People like my old O Level teacher who told me I’d never amount to anything when he caught me reading one of my own books under the desk, instead of the syllabus text sat sullenly on top of it. It wasn’t so much the act of disobedience that riled him, I think, than the subject matter – my chosen book was George’s Marvelous Medicine – so much more interesting than the turgid (or so it seemed to me at the time) Silas Marner.

But what these people – and there are many, from teachers to parents to peers – fail to get is that funny books can be just as worthwhile, and just as potentially life-changing. They make you “think”, they make you “feel”. But they make you laugh while you’re doing it. And sometimes, that can make the drama all the greater, the truth all the starker.

Funny books are important – from getting reluctant readers engaged in a story, to keeping the attention of those with short attention spans, to simply making us feel clever when we get the joke. Shakespeare did it; Austen did it; Dahl did it, not just in his children’s books, but throughout his tales for grown-ups too.

I’m not claiming to be in their ball park, I’m not even claiming that the Meaning of Life is life-changing, but I am convinced that, for at least two hundred and something pages, it will make life fun. And that makes life good. And that, surely, is what it’s all about.

(And if you’re interested in just what my top ten funny books for 5-8s were, you can read about them here)
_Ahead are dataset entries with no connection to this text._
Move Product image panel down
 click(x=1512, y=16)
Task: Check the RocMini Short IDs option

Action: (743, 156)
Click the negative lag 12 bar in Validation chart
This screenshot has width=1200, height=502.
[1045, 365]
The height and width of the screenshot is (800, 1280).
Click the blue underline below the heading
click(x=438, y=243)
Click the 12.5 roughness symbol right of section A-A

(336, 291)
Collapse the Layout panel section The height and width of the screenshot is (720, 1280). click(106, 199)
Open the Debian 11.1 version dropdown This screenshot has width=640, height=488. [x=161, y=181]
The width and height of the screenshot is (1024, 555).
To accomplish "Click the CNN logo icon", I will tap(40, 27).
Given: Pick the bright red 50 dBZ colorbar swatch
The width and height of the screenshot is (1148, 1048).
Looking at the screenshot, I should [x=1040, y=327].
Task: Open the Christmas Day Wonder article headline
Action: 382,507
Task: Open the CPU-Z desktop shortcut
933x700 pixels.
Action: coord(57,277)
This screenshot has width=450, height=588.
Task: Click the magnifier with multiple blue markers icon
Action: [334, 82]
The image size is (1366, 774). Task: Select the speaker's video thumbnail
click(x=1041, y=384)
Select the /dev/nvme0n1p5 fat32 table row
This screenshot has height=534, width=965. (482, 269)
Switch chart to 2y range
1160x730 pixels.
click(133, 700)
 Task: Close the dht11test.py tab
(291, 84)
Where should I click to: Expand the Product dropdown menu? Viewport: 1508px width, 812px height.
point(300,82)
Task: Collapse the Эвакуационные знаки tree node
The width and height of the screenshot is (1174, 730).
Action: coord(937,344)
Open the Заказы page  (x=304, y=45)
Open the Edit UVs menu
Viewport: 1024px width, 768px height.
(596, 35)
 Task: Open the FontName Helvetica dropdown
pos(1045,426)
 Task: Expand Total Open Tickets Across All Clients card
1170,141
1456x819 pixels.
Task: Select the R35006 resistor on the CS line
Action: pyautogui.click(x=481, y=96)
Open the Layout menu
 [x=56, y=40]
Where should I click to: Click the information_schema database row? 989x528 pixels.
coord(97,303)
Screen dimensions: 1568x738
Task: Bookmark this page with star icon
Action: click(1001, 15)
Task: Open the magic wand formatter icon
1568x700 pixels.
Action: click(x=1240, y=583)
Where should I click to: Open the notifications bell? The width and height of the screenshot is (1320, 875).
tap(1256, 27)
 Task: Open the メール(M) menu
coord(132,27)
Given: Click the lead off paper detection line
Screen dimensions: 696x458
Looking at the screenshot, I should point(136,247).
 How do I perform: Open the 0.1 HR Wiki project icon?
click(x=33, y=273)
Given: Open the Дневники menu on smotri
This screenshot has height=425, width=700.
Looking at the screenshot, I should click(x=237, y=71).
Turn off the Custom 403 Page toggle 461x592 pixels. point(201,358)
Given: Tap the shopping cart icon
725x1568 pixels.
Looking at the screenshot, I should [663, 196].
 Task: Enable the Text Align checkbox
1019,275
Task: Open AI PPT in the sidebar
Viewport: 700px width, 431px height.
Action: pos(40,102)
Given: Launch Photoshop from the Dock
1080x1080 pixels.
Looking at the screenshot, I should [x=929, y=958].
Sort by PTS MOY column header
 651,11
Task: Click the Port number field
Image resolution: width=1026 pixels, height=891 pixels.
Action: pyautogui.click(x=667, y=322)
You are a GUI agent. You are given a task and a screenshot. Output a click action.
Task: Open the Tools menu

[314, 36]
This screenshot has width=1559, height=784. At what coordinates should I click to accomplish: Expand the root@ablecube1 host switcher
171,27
The Meaning of Life is out today, and you can get it from the Guardian bookshop.

About Joanna Nadin

A former broadcast journalist and special adviser to the prime minister, since leaving politics I’ve written more than 70 books, as well as speeches for politicians, and articles for newspapers and magazines like Red and The Amorist. I also lecture in Creative Writing at Bath Spa University, and hold a doctorate in young adult literature. I’m a winner of the Fantastic Book Award and the Surrey Book Award, and have been shortlisted for the Roald Dahl Funny Prize, the Booktrust Best Book award and Queen of Teen among others, and nominated for the Carnegie Medal for Joe All Alone, which is currently being adapted for television. I also work with Sir Chris Hoy on the Flying Fergus series. I like London, New York, Essex, tea, cake, Marmite, mint imperials, prom dresses, pubs, that bit in the West Wing where Donna tells Josh she wouldn’t stop for a red light if he was in an accident, junk shops, crisps, Cornwall, St Custard’s, Portuguese custard tarts, political geeks, pin-up swimsuits, the Regency, high heels, horses, old songs, my Grandma’s fur coat, vinyl, liner notes, the smell of old books, the feel of a velveteen monkey, Guinness, quiffs, putting my hand in a bin of chicken feed, the 1950s, burlesque, automata, fiddles, flaneuring, gigs in fields on warm summer nights, Bath, the bath.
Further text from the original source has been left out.